Middle East Respiratory Syndrome (MERS) claimed its first victim in Saudi Arabia last September and has spread to 50 known people in eight countries, killing 30 of them. So, while the numbers are still small, it’s the lethality that’s causing major alarm at the World Health Organization (WHO).

Director General Dr. Margaret Chan of the WHO has called this coronavirus “a threat to the entire world.” Last week, she told a meeting of the World Health Assembly in Geneva:

“We understand too little about this virus when viewed against the magnitude of its potential threat. Any new disease that is emerging faster than our understanding is never under control. These are alarm bells and we must respond. The novel coronavirus is not a problem that any single country can manage by itself.””

Coronaviruses are the cause of most common colds. But this is no ordinary cold. The MERS virus causes fever, pneumonia and breathing difficulties. People drown in their own secretions. Two of the three people who collapsed from it in the UK, after arriving from Saudi Arabia, had to be treated on a machine that pumped the blood out their bodies and oxygenated it artificially, to give their hearts and lungs a chance to recover. The MERS virus causes fever, pneumonia and breathing difficulties. People drown in their own secretions.
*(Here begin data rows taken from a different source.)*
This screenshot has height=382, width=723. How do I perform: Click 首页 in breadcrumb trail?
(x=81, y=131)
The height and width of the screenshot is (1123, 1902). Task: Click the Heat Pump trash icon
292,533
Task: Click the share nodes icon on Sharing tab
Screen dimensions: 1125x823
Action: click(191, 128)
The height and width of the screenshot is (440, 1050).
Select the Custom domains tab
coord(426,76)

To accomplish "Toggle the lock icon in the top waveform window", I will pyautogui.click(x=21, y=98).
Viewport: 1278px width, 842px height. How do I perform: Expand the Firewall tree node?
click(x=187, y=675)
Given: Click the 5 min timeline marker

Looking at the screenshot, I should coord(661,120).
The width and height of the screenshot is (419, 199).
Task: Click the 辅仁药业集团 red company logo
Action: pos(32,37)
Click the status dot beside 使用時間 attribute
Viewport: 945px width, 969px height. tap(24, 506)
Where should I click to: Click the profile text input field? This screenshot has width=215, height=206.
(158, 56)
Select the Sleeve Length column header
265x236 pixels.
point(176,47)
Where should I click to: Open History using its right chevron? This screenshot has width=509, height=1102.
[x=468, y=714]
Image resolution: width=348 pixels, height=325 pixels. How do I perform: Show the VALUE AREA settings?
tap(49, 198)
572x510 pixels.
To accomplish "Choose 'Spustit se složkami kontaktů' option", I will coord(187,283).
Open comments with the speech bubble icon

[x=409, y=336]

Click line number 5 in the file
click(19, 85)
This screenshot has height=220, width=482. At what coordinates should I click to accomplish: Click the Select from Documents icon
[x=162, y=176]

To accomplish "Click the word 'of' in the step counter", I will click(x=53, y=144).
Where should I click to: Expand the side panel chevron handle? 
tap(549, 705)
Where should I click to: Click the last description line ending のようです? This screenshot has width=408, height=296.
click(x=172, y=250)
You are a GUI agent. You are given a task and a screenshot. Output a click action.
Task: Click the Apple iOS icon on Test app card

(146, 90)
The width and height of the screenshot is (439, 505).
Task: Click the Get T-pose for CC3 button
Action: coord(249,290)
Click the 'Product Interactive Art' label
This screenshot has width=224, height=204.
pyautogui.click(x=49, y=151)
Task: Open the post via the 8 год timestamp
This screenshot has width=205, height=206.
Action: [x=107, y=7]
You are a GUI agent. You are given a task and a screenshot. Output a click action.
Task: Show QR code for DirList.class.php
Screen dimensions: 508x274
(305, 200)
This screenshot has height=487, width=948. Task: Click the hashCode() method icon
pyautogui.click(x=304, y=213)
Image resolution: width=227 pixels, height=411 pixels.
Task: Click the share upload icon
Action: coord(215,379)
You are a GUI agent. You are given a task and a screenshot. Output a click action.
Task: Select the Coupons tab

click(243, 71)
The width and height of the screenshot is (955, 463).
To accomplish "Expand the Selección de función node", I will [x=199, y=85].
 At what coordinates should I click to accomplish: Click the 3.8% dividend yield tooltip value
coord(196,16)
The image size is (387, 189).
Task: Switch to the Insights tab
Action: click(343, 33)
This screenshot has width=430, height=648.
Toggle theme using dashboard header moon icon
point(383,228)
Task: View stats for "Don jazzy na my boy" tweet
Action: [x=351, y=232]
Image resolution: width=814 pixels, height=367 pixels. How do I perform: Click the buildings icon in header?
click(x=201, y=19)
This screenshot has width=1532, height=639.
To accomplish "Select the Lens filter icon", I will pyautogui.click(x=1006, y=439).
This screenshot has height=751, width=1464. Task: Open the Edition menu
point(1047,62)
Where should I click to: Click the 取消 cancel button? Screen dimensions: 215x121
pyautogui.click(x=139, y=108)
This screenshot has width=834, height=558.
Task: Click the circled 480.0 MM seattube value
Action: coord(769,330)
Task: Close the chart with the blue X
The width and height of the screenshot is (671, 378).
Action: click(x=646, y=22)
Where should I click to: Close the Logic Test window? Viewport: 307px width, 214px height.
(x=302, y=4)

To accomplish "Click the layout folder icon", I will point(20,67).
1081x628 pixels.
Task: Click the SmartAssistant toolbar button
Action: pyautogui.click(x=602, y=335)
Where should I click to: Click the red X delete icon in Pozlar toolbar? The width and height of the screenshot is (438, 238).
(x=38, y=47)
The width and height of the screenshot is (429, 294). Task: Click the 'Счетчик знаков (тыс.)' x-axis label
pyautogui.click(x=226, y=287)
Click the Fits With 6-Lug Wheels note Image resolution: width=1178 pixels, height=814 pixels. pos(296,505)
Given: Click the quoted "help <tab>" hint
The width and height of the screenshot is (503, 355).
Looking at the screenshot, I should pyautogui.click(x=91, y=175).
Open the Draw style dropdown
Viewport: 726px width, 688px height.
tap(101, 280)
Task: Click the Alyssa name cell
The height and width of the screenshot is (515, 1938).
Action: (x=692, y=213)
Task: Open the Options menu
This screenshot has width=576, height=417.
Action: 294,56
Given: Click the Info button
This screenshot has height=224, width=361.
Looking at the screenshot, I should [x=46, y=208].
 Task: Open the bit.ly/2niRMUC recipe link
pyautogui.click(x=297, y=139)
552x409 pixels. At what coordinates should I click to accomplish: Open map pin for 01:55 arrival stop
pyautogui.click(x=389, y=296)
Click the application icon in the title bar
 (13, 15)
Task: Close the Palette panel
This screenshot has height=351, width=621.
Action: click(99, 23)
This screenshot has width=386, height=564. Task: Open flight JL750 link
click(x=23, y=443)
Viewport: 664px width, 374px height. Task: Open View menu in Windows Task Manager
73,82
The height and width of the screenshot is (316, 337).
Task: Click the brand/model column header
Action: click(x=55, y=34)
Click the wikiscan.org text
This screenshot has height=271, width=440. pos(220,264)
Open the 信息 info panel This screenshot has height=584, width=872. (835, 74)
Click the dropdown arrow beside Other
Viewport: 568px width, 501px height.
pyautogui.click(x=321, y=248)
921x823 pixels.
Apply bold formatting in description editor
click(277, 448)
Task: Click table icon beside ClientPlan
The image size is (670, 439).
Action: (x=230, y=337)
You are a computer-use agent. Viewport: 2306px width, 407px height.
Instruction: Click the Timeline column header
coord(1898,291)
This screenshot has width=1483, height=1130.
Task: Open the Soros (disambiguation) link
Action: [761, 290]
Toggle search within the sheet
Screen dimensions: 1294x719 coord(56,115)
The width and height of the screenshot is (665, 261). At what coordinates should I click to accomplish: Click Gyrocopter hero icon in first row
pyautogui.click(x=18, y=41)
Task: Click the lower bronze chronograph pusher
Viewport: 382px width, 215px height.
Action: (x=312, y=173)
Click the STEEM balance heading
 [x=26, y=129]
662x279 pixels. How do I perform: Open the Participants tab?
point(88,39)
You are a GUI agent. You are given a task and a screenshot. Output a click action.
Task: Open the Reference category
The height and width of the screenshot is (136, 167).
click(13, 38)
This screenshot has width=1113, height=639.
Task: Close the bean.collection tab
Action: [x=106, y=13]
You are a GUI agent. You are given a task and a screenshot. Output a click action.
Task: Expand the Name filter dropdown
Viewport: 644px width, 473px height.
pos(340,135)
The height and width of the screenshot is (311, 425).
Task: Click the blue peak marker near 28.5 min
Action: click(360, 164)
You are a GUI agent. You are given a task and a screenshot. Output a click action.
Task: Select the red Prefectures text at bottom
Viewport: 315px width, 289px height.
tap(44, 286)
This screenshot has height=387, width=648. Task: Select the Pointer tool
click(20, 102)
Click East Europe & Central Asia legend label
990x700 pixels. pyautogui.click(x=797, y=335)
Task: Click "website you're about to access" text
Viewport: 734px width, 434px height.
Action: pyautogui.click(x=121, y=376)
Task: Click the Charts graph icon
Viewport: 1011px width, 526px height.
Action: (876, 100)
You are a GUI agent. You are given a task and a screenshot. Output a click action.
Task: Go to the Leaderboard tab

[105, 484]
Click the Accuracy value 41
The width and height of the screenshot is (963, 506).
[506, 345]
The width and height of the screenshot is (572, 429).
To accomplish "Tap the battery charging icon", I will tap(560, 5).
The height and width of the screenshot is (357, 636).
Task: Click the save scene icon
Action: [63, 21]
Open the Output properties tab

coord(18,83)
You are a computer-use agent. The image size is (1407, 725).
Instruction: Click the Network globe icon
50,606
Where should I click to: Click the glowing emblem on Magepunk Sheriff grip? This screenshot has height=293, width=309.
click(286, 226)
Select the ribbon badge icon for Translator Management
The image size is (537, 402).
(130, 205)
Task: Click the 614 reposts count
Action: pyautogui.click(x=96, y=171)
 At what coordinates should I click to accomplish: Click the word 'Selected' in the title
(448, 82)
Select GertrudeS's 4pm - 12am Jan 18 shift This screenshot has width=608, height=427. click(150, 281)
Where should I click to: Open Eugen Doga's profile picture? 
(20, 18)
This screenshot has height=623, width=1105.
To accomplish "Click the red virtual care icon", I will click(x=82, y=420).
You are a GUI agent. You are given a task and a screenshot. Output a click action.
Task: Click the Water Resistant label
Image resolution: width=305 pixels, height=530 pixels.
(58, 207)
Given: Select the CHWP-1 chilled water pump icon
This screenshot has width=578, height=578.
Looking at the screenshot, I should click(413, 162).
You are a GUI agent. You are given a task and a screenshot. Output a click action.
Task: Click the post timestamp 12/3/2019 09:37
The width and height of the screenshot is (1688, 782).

So far, according to the WHO, there is “no evidence of sustained human-to-human transmission.” But neither is there any firm evidence of how the virus is being transmitted.

Meanwhile, H7N9 is still considered “one of the most lethal influenza viruses we have seen so far” by Keiji Fukuda, WHO assistant director general. “It is an unusually dangerous virus for humans.”

Most of these super-dangerous bird and swine flus develop their lethality in the horrific poultry markets of Southeast Asia and in factory farms where pigs pick up bird flus from birds and human flus from humans, and then mix them up in their own bodies and pass them back to humans.

Another great reason for shutting down these chambers of horrors.